● **TO DO**:
Copy the following data line for line, leaving every character unchanged.

Location data for words and elements
* * * * *

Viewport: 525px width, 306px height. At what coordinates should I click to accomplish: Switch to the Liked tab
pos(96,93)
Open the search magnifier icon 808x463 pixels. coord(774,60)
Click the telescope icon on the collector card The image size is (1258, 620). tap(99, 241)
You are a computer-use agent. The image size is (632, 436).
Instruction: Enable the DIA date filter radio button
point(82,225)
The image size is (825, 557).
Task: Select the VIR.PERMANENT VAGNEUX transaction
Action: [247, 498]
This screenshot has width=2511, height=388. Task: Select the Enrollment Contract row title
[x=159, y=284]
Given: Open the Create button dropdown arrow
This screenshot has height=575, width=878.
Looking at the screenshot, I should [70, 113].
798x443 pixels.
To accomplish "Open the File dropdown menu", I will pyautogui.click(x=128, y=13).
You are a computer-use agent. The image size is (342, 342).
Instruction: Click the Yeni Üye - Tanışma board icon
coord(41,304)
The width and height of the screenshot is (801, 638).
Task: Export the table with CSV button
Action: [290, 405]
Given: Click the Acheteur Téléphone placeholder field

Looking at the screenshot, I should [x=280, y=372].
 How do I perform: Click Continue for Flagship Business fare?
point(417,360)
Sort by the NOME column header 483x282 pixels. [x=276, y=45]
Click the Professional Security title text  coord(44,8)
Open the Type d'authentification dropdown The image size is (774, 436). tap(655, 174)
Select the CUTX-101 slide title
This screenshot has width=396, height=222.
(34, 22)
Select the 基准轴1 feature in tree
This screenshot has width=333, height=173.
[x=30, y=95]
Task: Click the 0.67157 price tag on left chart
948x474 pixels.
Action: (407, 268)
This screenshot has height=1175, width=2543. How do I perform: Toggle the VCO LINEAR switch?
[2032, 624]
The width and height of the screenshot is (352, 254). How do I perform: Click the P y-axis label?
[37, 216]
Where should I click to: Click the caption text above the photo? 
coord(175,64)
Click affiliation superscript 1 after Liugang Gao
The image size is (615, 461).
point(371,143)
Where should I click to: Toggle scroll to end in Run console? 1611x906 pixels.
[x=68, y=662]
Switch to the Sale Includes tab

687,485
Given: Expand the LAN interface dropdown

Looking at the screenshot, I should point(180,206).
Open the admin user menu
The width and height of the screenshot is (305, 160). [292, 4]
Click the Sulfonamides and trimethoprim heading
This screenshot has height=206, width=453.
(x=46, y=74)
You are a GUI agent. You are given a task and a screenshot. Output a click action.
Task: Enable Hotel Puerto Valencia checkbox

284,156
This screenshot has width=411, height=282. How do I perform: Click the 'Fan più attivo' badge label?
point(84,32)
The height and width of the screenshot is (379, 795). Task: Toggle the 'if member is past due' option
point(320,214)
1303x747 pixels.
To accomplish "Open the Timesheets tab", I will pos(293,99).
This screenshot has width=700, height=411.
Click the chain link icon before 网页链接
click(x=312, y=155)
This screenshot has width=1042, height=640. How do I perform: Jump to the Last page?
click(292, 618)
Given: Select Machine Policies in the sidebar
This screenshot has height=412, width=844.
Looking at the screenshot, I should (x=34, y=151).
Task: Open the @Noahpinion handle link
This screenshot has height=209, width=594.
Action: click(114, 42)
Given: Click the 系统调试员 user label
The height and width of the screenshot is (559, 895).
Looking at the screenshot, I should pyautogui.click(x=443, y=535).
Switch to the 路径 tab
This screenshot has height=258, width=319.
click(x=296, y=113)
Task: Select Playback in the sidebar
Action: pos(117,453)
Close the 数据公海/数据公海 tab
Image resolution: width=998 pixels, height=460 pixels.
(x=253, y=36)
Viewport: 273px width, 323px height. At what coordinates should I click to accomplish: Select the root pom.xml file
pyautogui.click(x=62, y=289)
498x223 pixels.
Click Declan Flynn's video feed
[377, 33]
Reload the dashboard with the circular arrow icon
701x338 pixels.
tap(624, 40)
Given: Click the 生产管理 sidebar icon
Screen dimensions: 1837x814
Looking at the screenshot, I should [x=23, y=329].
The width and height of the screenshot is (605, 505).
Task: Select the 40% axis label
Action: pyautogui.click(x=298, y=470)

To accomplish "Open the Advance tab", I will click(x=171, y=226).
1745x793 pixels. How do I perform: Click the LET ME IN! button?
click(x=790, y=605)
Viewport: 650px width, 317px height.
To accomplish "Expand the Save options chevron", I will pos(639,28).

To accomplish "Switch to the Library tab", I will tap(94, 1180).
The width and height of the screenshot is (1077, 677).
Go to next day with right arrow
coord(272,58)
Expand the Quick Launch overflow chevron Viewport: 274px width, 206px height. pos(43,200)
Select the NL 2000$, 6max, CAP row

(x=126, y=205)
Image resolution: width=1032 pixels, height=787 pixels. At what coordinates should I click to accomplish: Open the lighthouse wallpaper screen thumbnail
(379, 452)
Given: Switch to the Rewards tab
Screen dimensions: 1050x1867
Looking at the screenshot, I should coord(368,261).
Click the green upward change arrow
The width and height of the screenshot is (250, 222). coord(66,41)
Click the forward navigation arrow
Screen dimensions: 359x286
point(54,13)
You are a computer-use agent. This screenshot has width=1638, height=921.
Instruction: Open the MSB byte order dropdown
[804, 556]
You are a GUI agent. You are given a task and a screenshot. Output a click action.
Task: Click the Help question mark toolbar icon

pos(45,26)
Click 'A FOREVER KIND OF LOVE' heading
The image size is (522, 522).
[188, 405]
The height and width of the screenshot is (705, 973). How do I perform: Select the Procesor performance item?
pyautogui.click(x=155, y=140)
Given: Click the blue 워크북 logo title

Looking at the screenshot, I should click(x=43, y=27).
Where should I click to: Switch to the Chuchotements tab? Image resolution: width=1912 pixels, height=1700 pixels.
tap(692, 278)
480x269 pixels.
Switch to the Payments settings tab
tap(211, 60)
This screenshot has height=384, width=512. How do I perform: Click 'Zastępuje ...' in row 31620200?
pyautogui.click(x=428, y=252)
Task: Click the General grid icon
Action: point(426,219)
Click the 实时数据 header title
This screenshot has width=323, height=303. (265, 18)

* * * * *

● **EXERCISE RESULT**:
Viewport: 525px width, 306px height. At what coordinates should I click to accomplish: Switch to the Liked tab
pos(96,93)
Open the search magnifier icon 808x463 pixels. coord(774,60)
Click the telescope icon on the collector card The image size is (1258, 620). tap(99, 241)
You are a computer-use agent. The image size is (632, 436).
Instruction: Enable the DIA date filter radio button
point(82,225)
The image size is (825, 557).
Task: Select the VIR.PERMANENT VAGNEUX transaction
Action: [247, 498]
This screenshot has width=2511, height=388. Task: Select the Enrollment Contract row title
[x=159, y=284]
Given: Open the Create button dropdown arrow
This screenshot has height=575, width=878.
Looking at the screenshot, I should [70, 113].
798x443 pixels.
To accomplish "Open the File dropdown menu", I will pyautogui.click(x=128, y=13).
You are a computer-use agent. The image size is (342, 342).
Instruction: Click the Yeni Üye - Tanışma board icon
coord(41,304)
The width and height of the screenshot is (801, 638).
Task: Export the table with CSV button
Action: [290, 405]
Given: Click the Acheteur Téléphone placeholder field

Looking at the screenshot, I should [x=280, y=372].
 How do I perform: Click Continue for Flagship Business fare?
point(417,360)
Sort by the NOME column header 483x282 pixels. [x=276, y=45]
Click the Professional Security title text  coord(44,8)
Open the Type d'authentification dropdown The image size is (774, 436). tap(655, 174)
Select the CUTX-101 slide title
This screenshot has width=396, height=222.
(34, 22)
Select the 基准轴1 feature in tree
This screenshot has width=333, height=173.
[x=30, y=95]
Task: Click the 0.67157 price tag on left chart
948x474 pixels.
Action: (407, 268)
This screenshot has height=1175, width=2543. How do I perform: Toggle the VCO LINEAR switch?
[2032, 624]
The width and height of the screenshot is (352, 254). How do I perform: Click the P y-axis label?
[37, 216]
Where should I click to: Click the caption text above the photo? 
coord(175,64)
Click affiliation superscript 1 after Liugang Gao
The image size is (615, 461).
point(371,143)
Where should I click to: Toggle scroll to end in Run console? 1611x906 pixels.
[x=68, y=662]
Switch to the Sale Includes tab

687,485
Given: Expand the LAN interface dropdown

Looking at the screenshot, I should point(180,206).
Open the admin user menu
The width and height of the screenshot is (305, 160). [292, 4]
Click the Sulfonamides and trimethoprim heading
This screenshot has height=206, width=453.
(x=46, y=74)
You are a GUI agent. You are given a task and a screenshot. Output a click action.
Task: Enable Hotel Puerto Valencia checkbox

284,156
This screenshot has width=411, height=282. How do I perform: Click the 'Fan più attivo' badge label?
point(84,32)
The height and width of the screenshot is (379, 795). Task: Toggle the 'if member is past due' option
point(320,214)
1303x747 pixels.
To accomplish "Open the Timesheets tab", I will pos(293,99).
This screenshot has width=700, height=411.
Click the chain link icon before 网页链接
click(x=312, y=155)
This screenshot has width=1042, height=640. How do I perform: Jump to the Last page?
click(292, 618)
Given: Select Machine Policies in the sidebar
This screenshot has height=412, width=844.
Looking at the screenshot, I should (x=34, y=151).
Task: Open the @Noahpinion handle link
This screenshot has height=209, width=594.
Action: click(114, 42)
Given: Click the 系统调试员 user label
The height and width of the screenshot is (559, 895).
Looking at the screenshot, I should pyautogui.click(x=443, y=535).
Switch to the 路径 tab
This screenshot has height=258, width=319.
click(x=296, y=113)
Task: Select Playback in the sidebar
Action: pos(117,453)
Close the 数据公海/数据公海 tab
Image resolution: width=998 pixels, height=460 pixels.
(x=253, y=36)
Viewport: 273px width, 323px height. At what coordinates should I click to accomplish: Select the root pom.xml file
pyautogui.click(x=62, y=289)
498x223 pixels.
Click Declan Flynn's video feed
[377, 33]
Reload the dashboard with the circular arrow icon
701x338 pixels.
tap(624, 40)
Given: Click the 生产管理 sidebar icon
Screen dimensions: 1837x814
Looking at the screenshot, I should [x=23, y=329].
The width and height of the screenshot is (605, 505).
Task: Select the 40% axis label
Action: pyautogui.click(x=298, y=470)

To accomplish "Open the Advance tab", I will click(x=171, y=226).
1745x793 pixels. How do I perform: Click the LET ME IN! button?
click(x=790, y=605)
Viewport: 650px width, 317px height.
To accomplish "Expand the Save options chevron", I will pos(639,28).

To accomplish "Switch to the Library tab", I will tap(94, 1180).
The width and height of the screenshot is (1077, 677).
Go to next day with right arrow
coord(272,58)
Expand the Quick Launch overflow chevron Viewport: 274px width, 206px height. pos(43,200)
Select the NL 2000$, 6max, CAP row

(x=126, y=205)
Image resolution: width=1032 pixels, height=787 pixels. At what coordinates should I click to accomplish: Open the lighthouse wallpaper screen thumbnail
(379, 452)
Given: Switch to the Rewards tab
Screen dimensions: 1050x1867
Looking at the screenshot, I should coord(368,261).
Click the green upward change arrow
The width and height of the screenshot is (250, 222). coord(66,41)
Click the forward navigation arrow
Screen dimensions: 359x286
point(54,13)
You are a computer-use agent. This screenshot has width=1638, height=921.
Instruction: Open the MSB byte order dropdown
[804, 556]
You are a GUI agent. You are given a task and a screenshot. Output a click action.
Task: Click the Help question mark toolbar icon

pos(45,26)
Click 'A FOREVER KIND OF LOVE' heading
The image size is (522, 522).
[188, 405]
The height and width of the screenshot is (705, 973). How do I perform: Select the Procesor performance item?
pyautogui.click(x=155, y=140)
Given: Click the blue 워크북 logo title

Looking at the screenshot, I should click(x=43, y=27).
Where should I click to: Switch to the Chuchotements tab? Image resolution: width=1912 pixels, height=1700 pixels.
tap(692, 278)
480x269 pixels.
Switch to the Payments settings tab
tap(211, 60)
This screenshot has height=384, width=512. How do I perform: Click 'Zastępuje ...' in row 31620200?
pyautogui.click(x=428, y=252)
Task: Click the General grid icon
Action: point(426,219)
Click the 实时数据 header title
This screenshot has width=323, height=303. (265, 18)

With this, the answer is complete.